Sunday, January 10, 2010

Essebac sur le Tombeau des Stuarts (Rome, Basilique St. Pierre)


"Au-dessous de ces bustes, écrit Stendhal, (...), un grand bas-relief représente la porte d'un tombeau, et aux deux côtés deux anges dont, en vérité, il m'est impossible de décrire la beauté. Vis-à-vis est un banc de bois sur lequel en 1817, et en 1828, j'ai passé les heures les plus douces de mon séjour à Rome. — C'est surtout à l'approche de la nuit que la beauté de ces anges paraît céleste. — En arrivant à Rome, c'est auprès du tombeau des Stuarts qu'il faut venir essayer si l'on tient du hasard un coeur fait pour sentir la sculpture. La beauté tendre et naïve de ces jeunes habitants du ciel apparaît au voyageur longtemps avant qu'il puisse comprendre celle de l'Apollon du Belvédère et la sublimité des marbres d'Elgin."

Je ne sais si l'auteur du Rouge et Noir a fait école, mais pour ma part, j'ai tenu, assis sur le même banc de bois où s'écoulèrent ses heures de rêverie, à venir dans le silence doré du matin pour jouir aussi de la fragile délicatesse des jeunes hommes de marbre blanc.
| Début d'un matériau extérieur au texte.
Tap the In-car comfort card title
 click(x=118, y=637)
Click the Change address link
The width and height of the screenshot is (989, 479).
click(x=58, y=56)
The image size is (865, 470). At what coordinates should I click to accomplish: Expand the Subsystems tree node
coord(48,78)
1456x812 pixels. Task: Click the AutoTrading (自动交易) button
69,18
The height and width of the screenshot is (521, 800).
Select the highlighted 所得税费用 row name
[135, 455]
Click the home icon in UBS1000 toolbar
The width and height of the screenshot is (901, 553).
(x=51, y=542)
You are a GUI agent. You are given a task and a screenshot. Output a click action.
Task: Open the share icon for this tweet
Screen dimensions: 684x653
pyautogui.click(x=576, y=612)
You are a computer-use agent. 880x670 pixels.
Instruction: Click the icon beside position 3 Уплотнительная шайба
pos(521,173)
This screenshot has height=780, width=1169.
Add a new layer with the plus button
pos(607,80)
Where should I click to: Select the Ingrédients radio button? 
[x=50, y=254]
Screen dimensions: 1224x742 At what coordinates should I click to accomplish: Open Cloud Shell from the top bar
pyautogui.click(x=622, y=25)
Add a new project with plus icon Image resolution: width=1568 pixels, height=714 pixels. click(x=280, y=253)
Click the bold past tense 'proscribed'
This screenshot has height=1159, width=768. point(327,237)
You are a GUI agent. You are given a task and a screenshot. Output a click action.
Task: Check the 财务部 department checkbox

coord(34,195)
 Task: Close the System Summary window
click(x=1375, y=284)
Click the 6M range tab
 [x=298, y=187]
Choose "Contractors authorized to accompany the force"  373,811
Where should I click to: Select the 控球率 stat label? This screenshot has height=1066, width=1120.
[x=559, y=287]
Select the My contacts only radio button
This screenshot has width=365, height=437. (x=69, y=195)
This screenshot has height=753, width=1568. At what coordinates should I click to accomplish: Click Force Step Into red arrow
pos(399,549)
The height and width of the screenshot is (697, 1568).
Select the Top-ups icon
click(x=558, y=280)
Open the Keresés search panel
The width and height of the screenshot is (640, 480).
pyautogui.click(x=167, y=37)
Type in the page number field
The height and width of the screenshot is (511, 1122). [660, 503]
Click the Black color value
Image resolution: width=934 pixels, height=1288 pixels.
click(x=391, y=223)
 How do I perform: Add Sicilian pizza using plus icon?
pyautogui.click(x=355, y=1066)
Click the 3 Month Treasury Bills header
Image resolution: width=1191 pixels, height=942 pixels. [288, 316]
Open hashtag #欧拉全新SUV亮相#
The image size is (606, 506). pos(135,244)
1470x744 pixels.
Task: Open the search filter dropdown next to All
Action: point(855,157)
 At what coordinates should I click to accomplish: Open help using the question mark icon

J'ignore l'effet que produisent sur eux les clartés agonisantes et mélancoliques du crépuscule, quand le soleil sanglant inonde la gloire de bronze de la Chaire Apostolique; mais j'ai vu que les fraîches lueurs matutinales osent à peine s'approcher de leur nudité et que, triomphantes partout ailleurs dans la basilique, elles passent auprès d'eux roses et craintives comme des amoureuses; leurs impalpables poussières se dissolvent et font, à distance, à leurs amants si jolis, une enveloppante auréole de lumières sous les irradiations des vitraux...

Hélas ! Tartufe a passé par là; je ne veux pas dire le clergé à l'esprit éclairé et libéral qui permit à Canova d'ajouter aux richesses artistiques de Saint-Pierre la jeune splendeur de ces formes humaines, mais quelque faux dévot dont l'oeil oblique dans la face huileuse dérobe sa prunelle devant le "sein qu'il ne saurait voir". Tartufe, dis-je, n'a pu contempler ces corps entièrement nus; et des voiles de bronze, merveilleusement ajustés il est vrai, et confondus avec l'éclatante blancheur du marbre, habillent cette nudité très belle, très naïve et très pure, que ne redoutaient ni le ciseau d'un Phidias, ni l'insondable génie d'un Praxitèle ni, plus près de nous, la puissance d'un Rude ou d'un Canova, continuateurs glorieux des grâces infinies de l'antique Hellade...


Les rigoristes qui firent ceci eussent condamné Phryné, en cachant leur face d'iconoclaste devant l'adorable frisson de son corps de femme. Sophocle à quinze ans, — au milieu des adolescents de son âge, rejetant avec eux ses vêtements pour chanter dans la gloire de sa blonde nudité le Paean, après la victoire de Salamine, parce que les Grecs ne trouvaient à offrir aux dieux dans les ivresses d'un triomphe et dans l'ardeur d'un enthousiasme sacré que cet hommage immédiat de la beauté toute nue, — eût été puni de je ne sais quelle peine, au nom de la morale de ces gens dont les divinités s'appellent hypocrisie et laideur !


Moi je les regarde bien en face, des épaules jusqu'aux pieds finement rattachés aux chevilles, et je les trouve beaux tous ces marbres, sous la palpitation de l'immobile vie qui fait noblement onduler les torses, se ployer les reins et se tendre les muscles dans le geste superbe des bras, dans la hardiesse vigoureuse des cuisses, dans l'élégant élancement des jambes, dans l'idéale régularité des lignes, la noblesse des poses et du maintien;

je les trouve beaux et je les goûte jusque dans les moindres fossettes qu'a voulu sur leur corps l'exact et impeccable ciseau du sculpteur... J'ai rêvé souvent de me faire un musée minuscule de leurs réductions pour vivre toujours environné de leur aristocratique beauté, pour réjouir mes yeux et les dédommager du spectacle laid de l'habituelle existence..."

Achille Essebac, Partenza... vers la beauté !, 3e éd., 1903, p. 212-215.


1 comment:

Anonymous said...

Merci de nous permettre cette lecture, judicieusement illustrée, de quelques fragments de Partenza.
Vous renouvelez la joie que procure ce journal de voyage de l'aimable, érudit, et si délicat Achille Essebac.